“This book is based on two premises: one cannot understand philosophy of mathematics without understanding mathematics and one cannot understand mathematics without doing mathematics.” Thus the blurb of Stephen Pollard’s recent book A Mathematical Prelude to the Philosophy of Mathematics (Springer, 2014: xi + 202pp).
I certainly agree that if you want to study the philosophy of X, then it is good idea to know something about X! And that applies in particular when X = science or X = mathematics. It is hard work teaching philosophy of science to students whose ignorance of science is profound. Philosophers of maths can have things a bit easier. For in fact many serious philosophy departments do actually teach some relevant maths in-house, in the guise of mathematical logic courses. Students can encounter core first-order logic up to a smidgin of model theory, variations/extensions such as intuitionistic logic and second-order logic, something about theories of arithmetic, ideas about computable functions, and bit of set theory. True, these topics won’t necessarily be taught in the style of a hard-core maths course: the emphasis might be more on the Big Ideas and on conceptual foundations rather than on rather tricky problem-solving. But still, philosophy students who do tangle with the traditional menu of mathematical logic topics should acquire enough first-hand knowledge of enough serious mathematics for their philosophy of maths course to have something to work on.
Of course, if elementary mathematical logic is all the maths you ever get to know, you’ll end up with a rather skewed view of the mathematical enterprise. But at least you’ve made a start. It is then a nice question what other maths it would be good for a budding philosopher of maths to acquire some small acquaintance with. Now, Pollard’s title, and then his talk in the Preface of the book’s “motley” character, might perhaps suggest for a moment that we are going to get an interestingly varied menu of topics, including some out of the usual run. But this isn’t really how things go. We in fact get three chapters on set theory, preceded by two chapters on arithmetic, and succeeded by another chapter on arithmetic and a chapter on intuitionistic logic. So in fact it is business pretty much as usual — mostly covering, though briefly, the sort of topics mathematical logicians typically cover for their philosophy students — albeit with some twists in the treatment of arithmetic which we’ll come to in a moment.

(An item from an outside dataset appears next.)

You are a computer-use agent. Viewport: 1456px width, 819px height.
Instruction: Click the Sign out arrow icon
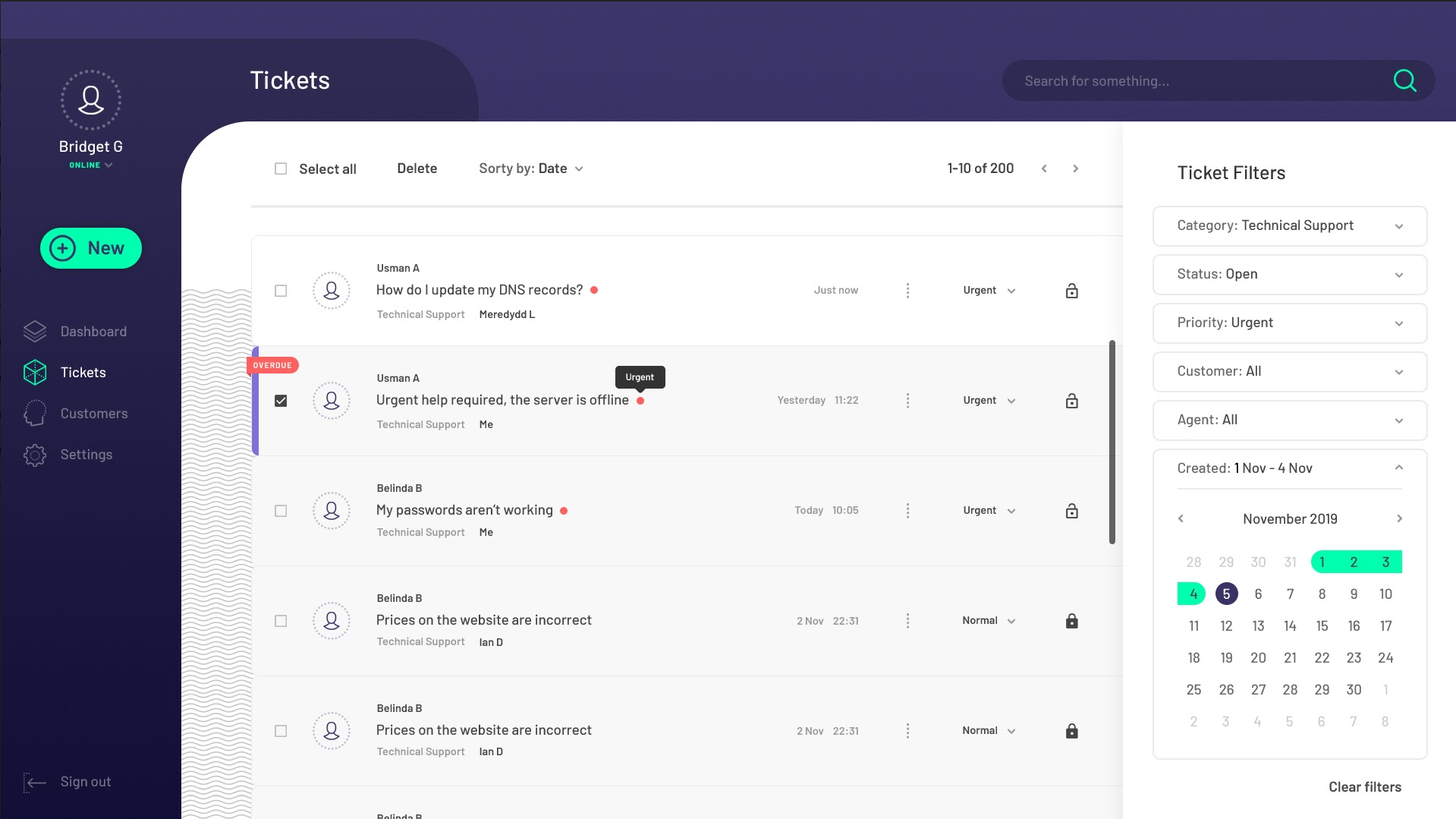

How then does this compare with other accounts of the familiar topics? Starting with the set theory chapters, Pollard fusses a lot at the outset, stressing that we shouldn’t be misled by unhappy metaphors of the “sets are like boxes …” variety, and recommending that we think of them as more like unordered list-types. And then he runs and runs with this idea, talking about “Zermelian lists” and more before reverting to standard set talk. But I didn’t find this particularly well done. And I frankly don’t think this, as an expository ploy, would be likely to work any better as an introduction to set theory than the standard approach of e.g. those wonderfully lucid entry-level books on set theory that I recommended in the TYL Guide.
The preceding chapter on first-order Peano Arithmetic is more conventional, but also rather compressed, and again there are significantly better options out there.
So that leaves three chapters to say just a little more about. The first chapter of the book is indeed unusual, for it starts by discussing Hilbert’s stroke arithmetic, so we get a discussion of tokens and types of tally marks, and operations on them, and then aims to develop primitive recursive arithmetic on this basis. The metaphysics of types here seems to get rather murky (types can be uninstantiated on p. 6, so they seem to be platonic universals at that point, but on p.7 it seems they are worldly enough for their existence to vary between worlds, so maybe not so platonic after all; and things aren’t really sorted out in Sec. 1.9 “Some Philosophy” ). Maybe we can work at extracting a clear position, but is this what we want to be doing at this early point in what is supposed to be a maths book? And indeed the ensuing development of PRA really could be clearer too. So I’m not sure I’d want to recommend this chapter either.
But Pollard in his Preface does invite readers to pick and choose. And I so choose the last two chapters! The first of these takes us back to arithmetic after the excursus on set theory, but now to Frege Arithmetic. Students encountering the (neo)logicist programme in their philosophy of maths course could well find this presentation quite useful, as a companion piece to set alongside the Stanford Encyclopedia article. (I should note that, as in other chapters in the book, there are lots of comprehension-testing exercises as you go along, which some will find helpful.)
Then the final chapter goes off somewhat at a tangent, presenting a certain approach to intuitionist logic. This approach has its roots in the work of Gentzen, Prawitz, Dummett and Tennant, aiming to show that there is a particular naturalness to intuitionist logic if we think of the meaning of logical operators as given by their introduction rules, with elimination rules required to be harmonious (with this idea developed against the background of a certain way of thinking about negation and absurdity). But the particular version of these ideas we get here is due to Jaroslav Peregrin, in his ‘What is the Logic of Inference?’ Studia Logica 88 (2008) 263-294. This review isn’t the place to argue whether or not Peregrin’s is the best version of that general line of argument for the special naturalness of intuitionist logic. But Pollard’s exposition is done with verve, and a student ought to find it intriguing and thought-provoking. So this is the best and most novel chapter in a rather patchy book, I think.